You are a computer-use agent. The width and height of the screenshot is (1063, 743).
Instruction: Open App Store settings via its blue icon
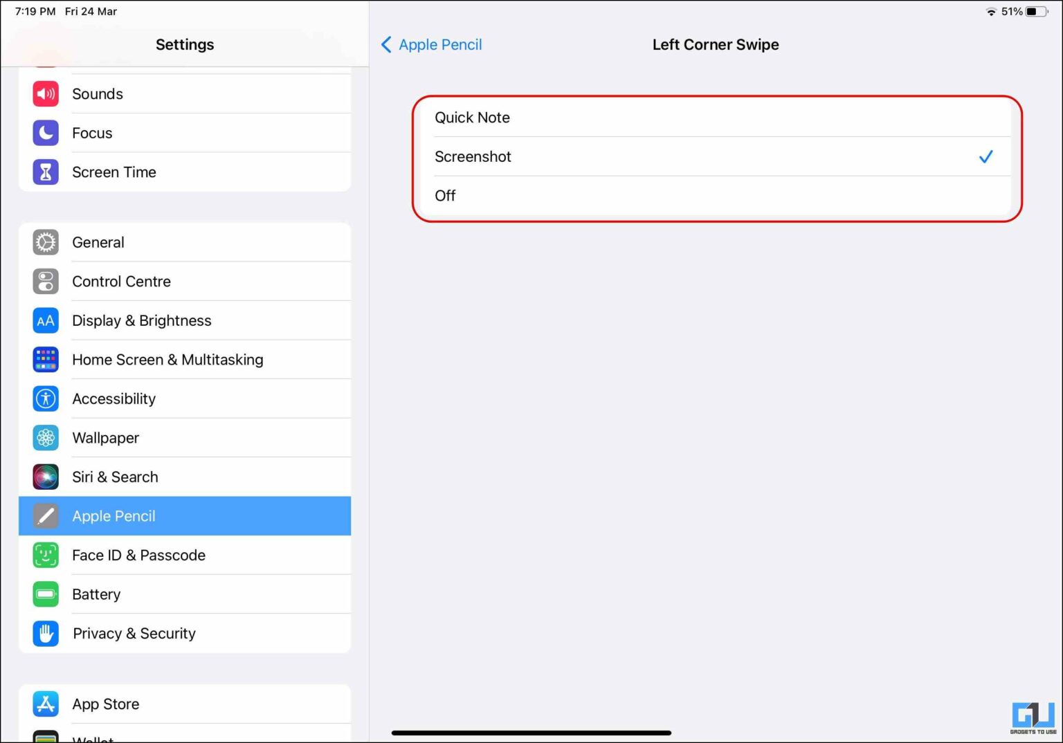click(45, 704)
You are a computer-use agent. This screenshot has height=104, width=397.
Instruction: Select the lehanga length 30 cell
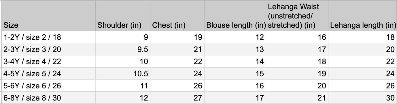[362, 98]
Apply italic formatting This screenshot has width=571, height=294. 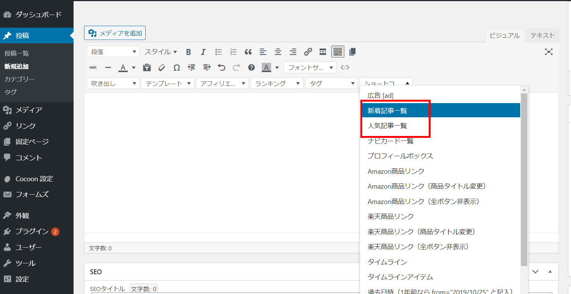click(203, 52)
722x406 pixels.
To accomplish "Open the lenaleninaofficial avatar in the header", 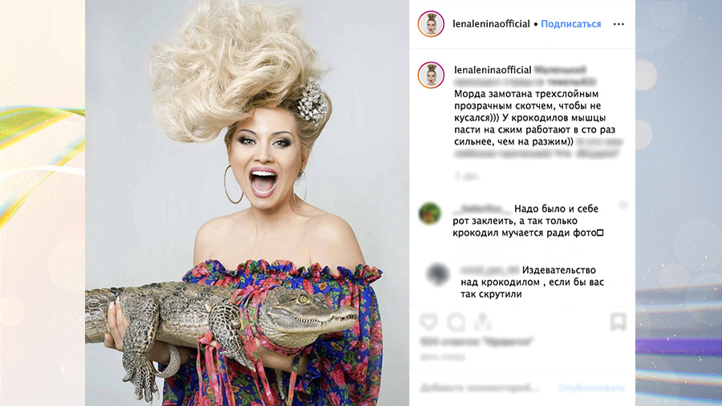I will [x=431, y=24].
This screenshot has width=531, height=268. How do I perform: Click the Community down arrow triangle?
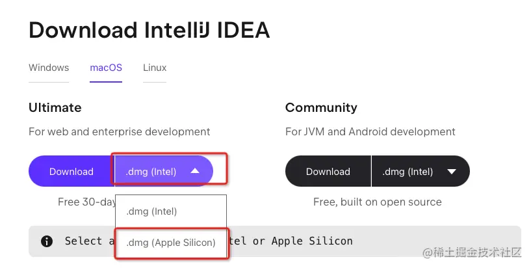point(452,172)
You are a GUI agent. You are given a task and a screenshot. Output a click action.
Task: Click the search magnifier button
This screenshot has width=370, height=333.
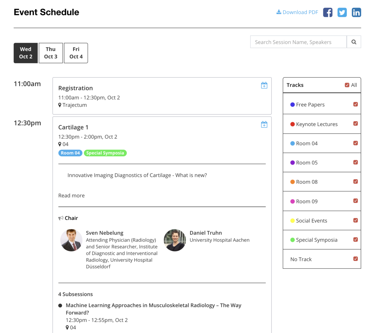(x=354, y=42)
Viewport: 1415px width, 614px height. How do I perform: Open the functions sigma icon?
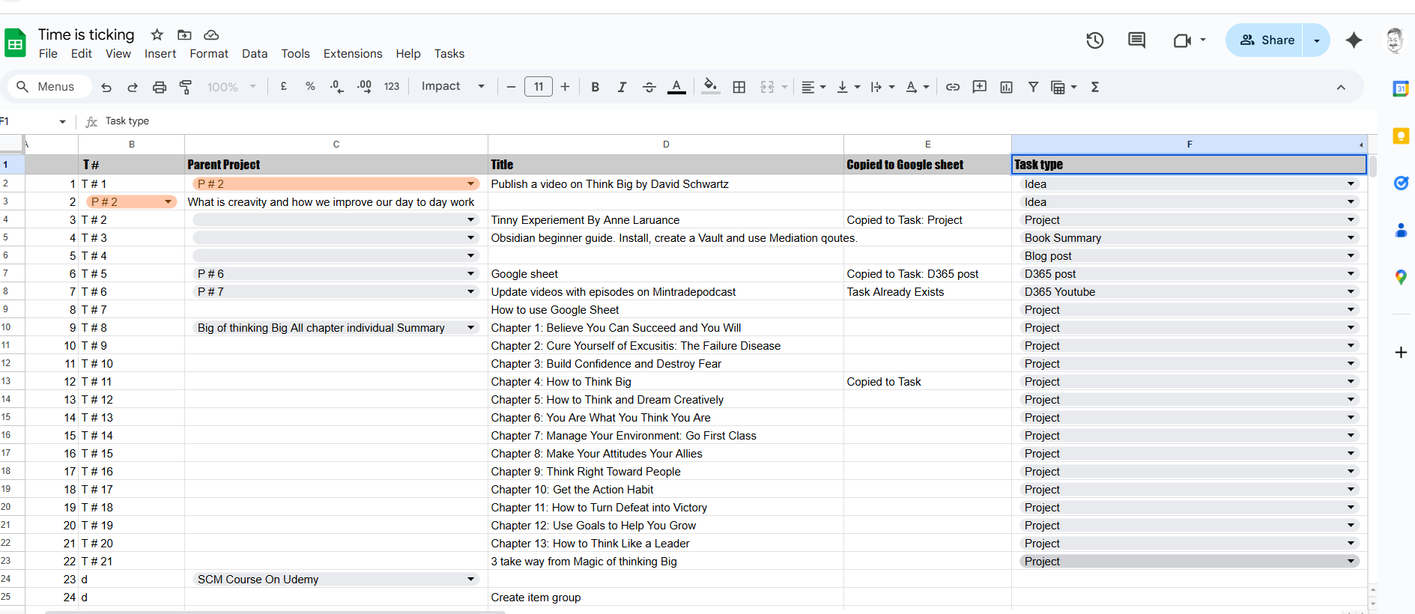(1094, 87)

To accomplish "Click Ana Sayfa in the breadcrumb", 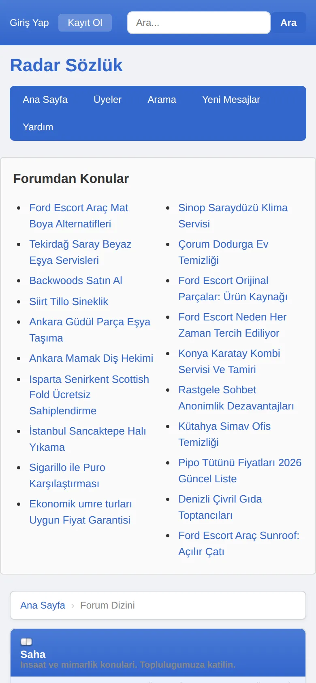I will 43,605.
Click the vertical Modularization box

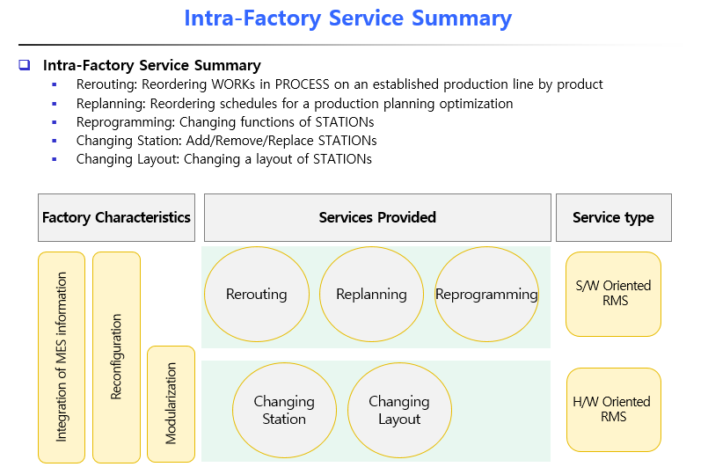[x=171, y=404]
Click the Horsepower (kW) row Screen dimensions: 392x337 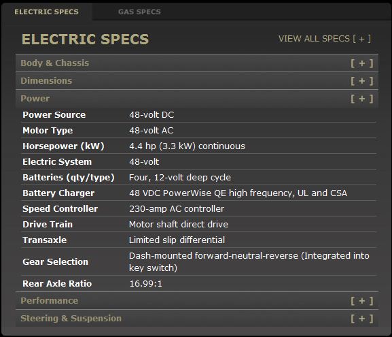[x=199, y=146]
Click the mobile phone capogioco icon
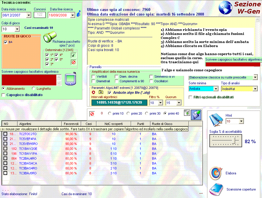The image size is (262, 198). (70, 79)
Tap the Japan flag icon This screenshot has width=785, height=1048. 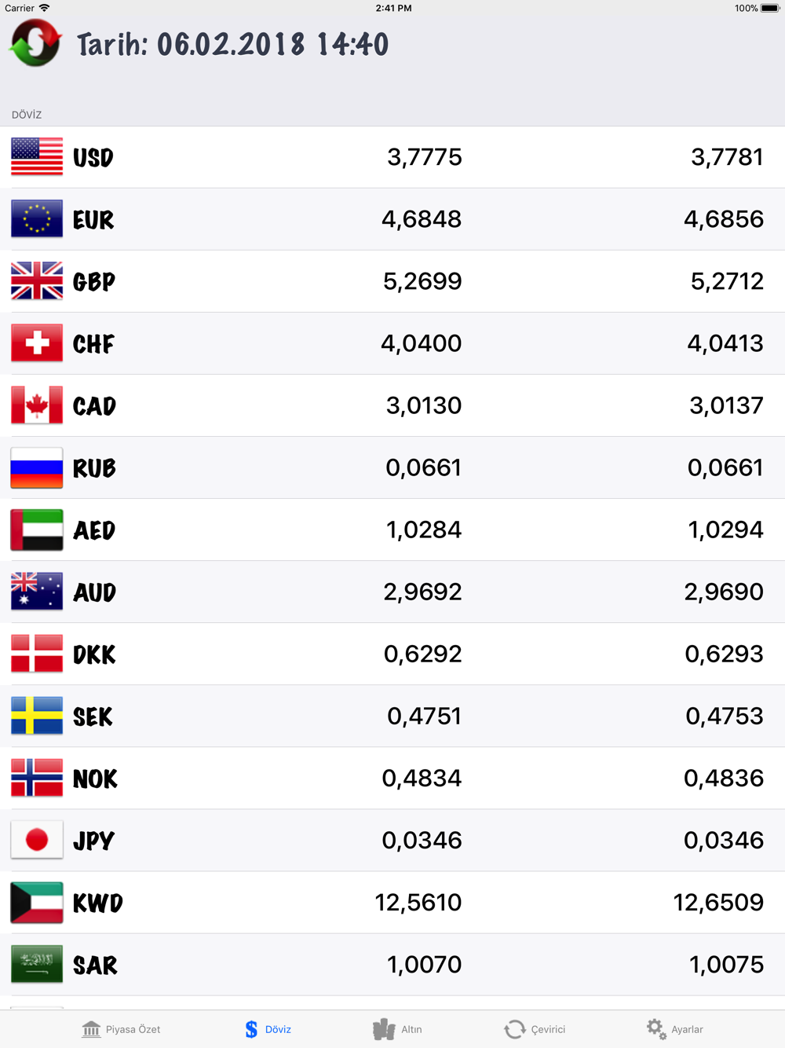point(37,841)
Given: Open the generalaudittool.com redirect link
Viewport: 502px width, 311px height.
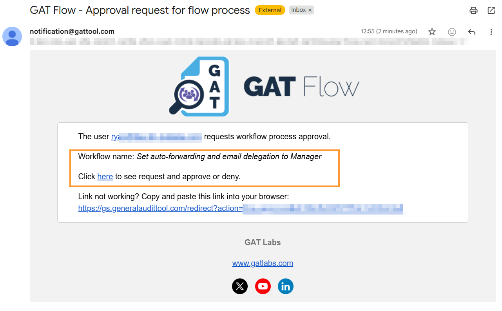Looking at the screenshot, I should [x=157, y=208].
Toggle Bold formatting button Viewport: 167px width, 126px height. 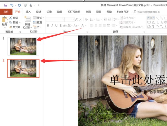tap(48, 26)
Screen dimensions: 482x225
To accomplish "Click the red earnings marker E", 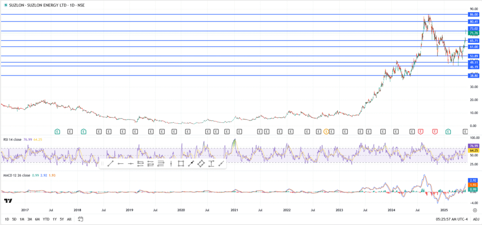I will [x=420, y=131].
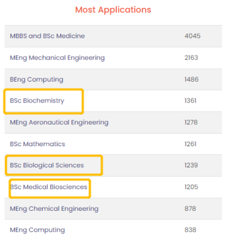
__________________________________________________
What is expected »
Return each line of the material in which the string "computer" can be found.

Exercise output »
You are a computer-use agent. The width and height of the screenshot is (1063, 743).
You are a computer-use agent. This screenshot has height=104, width=397.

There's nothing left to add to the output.